ReposVul: A Repository-Level High-Quality Vulnerability Dataset
Xinchen Wang, Ruida Hu, Cuiyun Gao, Xin-Cheng Wen, Yujia Chen, Qing Liao
TL;DR
The paper tackles the poor data quality and limited context of existing OSS vulnerability datasets by proposing ReposVul, the first repository-level vulnerability dataset. It introduces a three-module automated framework: vulnerability untangling (LLMs plus static analysis to separate vulnerability-fixing changes from tangled patches), multi-granularity dependency extraction (capturing inter-procedural call relationships across repository, file, function, and line levels), and trace-based filtering (file-path and commit-time analysis to identify outdated patches). The dataset spans six thousand-plus CVE entries across four languages with extensive CWE coverage and rich patch metadata, and is validated against baselines and manual labeling, showing superior label quality and practical utility for DL-based vulnerability detection and patch management. ReposVul is publicly released to support standardized evaluation and broader research on inter-procedural vulnerabilities and timely vulnerability repair in OSS ecosystems.
Abstract
Open-Source Software (OSS) vulnerabilities bring great challenges to the software security and pose potential risks to our society. Enormous efforts have been devoted into automated vulnerability detection, among which deep learning (DL)-based approaches have proven to be the most effective. However, the current labeled data present the following limitations: (1) Tangled Patches: Developers may submit code changes unrelated to vulnerability fixes within patches, leading to tangled patches. (2) Lacking Inter-procedural Vulnerabilities: The existing vulnerability datasets typically contain function-level and file-level vulnerabilities, ignoring the relations between functions, thus rendering the approaches unable to detect the inter-procedural vulnerabilities. (3) Outdated Patches: The existing datasets usually contain outdated patches, which may bias the model during training.
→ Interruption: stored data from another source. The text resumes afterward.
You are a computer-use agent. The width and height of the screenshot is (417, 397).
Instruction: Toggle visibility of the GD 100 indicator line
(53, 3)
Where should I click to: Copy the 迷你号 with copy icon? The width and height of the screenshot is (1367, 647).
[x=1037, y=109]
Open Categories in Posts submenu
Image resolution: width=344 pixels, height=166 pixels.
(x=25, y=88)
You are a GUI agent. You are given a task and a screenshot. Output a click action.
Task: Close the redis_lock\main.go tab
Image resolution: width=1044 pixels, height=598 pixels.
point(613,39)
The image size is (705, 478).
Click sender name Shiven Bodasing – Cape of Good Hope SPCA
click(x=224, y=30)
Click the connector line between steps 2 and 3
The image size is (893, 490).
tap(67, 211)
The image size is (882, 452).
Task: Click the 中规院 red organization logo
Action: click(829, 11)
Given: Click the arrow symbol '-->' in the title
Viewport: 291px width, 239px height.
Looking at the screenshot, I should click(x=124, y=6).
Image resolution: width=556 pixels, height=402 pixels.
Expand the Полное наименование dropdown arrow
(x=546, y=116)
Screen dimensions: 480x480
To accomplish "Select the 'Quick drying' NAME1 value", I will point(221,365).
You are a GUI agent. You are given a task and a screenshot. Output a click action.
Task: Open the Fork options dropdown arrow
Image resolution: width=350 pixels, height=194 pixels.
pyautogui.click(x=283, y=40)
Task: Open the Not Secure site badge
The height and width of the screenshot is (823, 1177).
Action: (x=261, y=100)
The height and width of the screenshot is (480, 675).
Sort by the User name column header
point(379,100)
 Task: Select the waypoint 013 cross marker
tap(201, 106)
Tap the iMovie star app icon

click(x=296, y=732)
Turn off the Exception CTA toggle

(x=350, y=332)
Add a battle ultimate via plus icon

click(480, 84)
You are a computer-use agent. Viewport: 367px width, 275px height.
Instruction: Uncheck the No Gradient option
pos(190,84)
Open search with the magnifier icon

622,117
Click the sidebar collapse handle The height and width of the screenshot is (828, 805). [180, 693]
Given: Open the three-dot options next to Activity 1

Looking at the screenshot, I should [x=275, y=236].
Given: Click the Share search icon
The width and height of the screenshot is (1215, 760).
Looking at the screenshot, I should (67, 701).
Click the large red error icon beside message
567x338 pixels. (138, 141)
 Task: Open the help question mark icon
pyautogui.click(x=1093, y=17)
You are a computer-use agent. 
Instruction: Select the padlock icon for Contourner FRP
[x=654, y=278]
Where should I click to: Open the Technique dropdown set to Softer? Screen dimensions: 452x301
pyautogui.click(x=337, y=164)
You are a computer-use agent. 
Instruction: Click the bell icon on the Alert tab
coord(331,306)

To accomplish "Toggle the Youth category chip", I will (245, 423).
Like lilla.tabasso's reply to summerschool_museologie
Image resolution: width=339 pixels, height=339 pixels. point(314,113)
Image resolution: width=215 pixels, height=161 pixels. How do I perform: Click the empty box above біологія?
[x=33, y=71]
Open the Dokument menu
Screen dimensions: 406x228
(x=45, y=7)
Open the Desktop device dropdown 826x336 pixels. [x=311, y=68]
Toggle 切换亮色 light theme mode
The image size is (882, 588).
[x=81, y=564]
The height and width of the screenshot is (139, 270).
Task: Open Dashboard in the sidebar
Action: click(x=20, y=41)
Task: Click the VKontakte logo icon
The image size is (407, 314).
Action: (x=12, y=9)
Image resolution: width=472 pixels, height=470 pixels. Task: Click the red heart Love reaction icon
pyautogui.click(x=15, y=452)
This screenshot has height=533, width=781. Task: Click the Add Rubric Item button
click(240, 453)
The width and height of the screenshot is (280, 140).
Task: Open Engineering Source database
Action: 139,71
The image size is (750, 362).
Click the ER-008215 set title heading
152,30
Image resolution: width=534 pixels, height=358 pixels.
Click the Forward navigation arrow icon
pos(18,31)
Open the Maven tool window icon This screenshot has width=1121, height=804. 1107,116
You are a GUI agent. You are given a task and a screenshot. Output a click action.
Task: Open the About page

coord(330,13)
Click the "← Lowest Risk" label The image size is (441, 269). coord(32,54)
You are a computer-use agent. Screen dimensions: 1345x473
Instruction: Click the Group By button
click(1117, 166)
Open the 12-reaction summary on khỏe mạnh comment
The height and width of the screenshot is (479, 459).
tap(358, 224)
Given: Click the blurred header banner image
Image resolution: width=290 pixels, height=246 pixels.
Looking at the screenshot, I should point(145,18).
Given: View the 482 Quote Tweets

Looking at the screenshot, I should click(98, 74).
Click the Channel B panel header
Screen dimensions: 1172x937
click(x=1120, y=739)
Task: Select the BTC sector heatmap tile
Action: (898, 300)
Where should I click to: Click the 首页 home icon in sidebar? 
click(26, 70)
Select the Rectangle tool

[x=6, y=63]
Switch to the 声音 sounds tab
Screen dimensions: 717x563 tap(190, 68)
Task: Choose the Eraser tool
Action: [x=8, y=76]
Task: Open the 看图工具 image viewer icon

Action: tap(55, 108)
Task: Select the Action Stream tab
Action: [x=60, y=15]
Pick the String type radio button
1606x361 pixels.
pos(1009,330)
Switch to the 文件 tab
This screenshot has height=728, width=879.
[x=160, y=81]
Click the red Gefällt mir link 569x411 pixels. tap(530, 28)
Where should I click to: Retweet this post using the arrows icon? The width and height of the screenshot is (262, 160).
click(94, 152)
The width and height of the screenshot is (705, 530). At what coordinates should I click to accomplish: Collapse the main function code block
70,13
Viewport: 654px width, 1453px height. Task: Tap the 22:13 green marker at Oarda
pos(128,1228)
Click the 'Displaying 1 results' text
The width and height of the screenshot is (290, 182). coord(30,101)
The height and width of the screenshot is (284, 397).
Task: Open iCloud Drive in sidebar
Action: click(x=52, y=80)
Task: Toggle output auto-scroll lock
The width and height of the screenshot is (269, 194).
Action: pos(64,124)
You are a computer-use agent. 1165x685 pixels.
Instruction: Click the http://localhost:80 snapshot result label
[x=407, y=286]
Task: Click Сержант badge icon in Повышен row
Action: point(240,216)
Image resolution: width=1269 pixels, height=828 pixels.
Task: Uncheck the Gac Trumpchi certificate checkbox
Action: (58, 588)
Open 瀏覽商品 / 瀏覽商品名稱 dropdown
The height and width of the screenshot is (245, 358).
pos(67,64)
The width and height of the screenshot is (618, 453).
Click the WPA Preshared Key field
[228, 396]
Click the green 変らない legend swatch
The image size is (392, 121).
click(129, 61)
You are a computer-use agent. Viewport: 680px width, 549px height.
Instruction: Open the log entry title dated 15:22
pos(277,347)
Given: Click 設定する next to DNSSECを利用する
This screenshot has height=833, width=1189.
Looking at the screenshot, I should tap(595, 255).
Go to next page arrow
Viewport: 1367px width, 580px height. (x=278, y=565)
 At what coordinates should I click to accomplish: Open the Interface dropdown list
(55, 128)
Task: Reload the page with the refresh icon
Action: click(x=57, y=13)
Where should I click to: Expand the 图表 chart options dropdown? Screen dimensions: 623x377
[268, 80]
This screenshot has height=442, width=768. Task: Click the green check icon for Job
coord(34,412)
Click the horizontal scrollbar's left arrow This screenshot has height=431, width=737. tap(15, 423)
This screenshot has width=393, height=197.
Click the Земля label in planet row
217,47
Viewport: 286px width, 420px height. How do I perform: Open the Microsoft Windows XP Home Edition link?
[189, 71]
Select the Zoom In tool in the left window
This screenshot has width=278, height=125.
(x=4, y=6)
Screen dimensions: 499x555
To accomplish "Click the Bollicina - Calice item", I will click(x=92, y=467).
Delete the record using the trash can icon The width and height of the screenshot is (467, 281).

To address the above limitations, in this paper, we propose an automated data collection framework and construct the first repository-level high-quality vulnerability dataset named ReposVul. The proposed framework mainly contains three modules: (1) A vulnerability untangling module, aiming at distinguishing vulnerability-fixing related code changes from tangled patches, in which the Large Language Models (LLMs) and static analysis tools are jointly employed. (2) A multi-granularity dependency extraction module, aiming at capturing the inter-procedural call relationships of vulnerabilities, in which we construct multiple-granularity information for each vulnerability patch, including repository-level, file-level, function-level, and line-level. (3) A trace-based filtering module, aiming at filtering the outdated patches, which leverages the file path trace-based filter and commit time trace-based filter to construct an up-to-date dataset.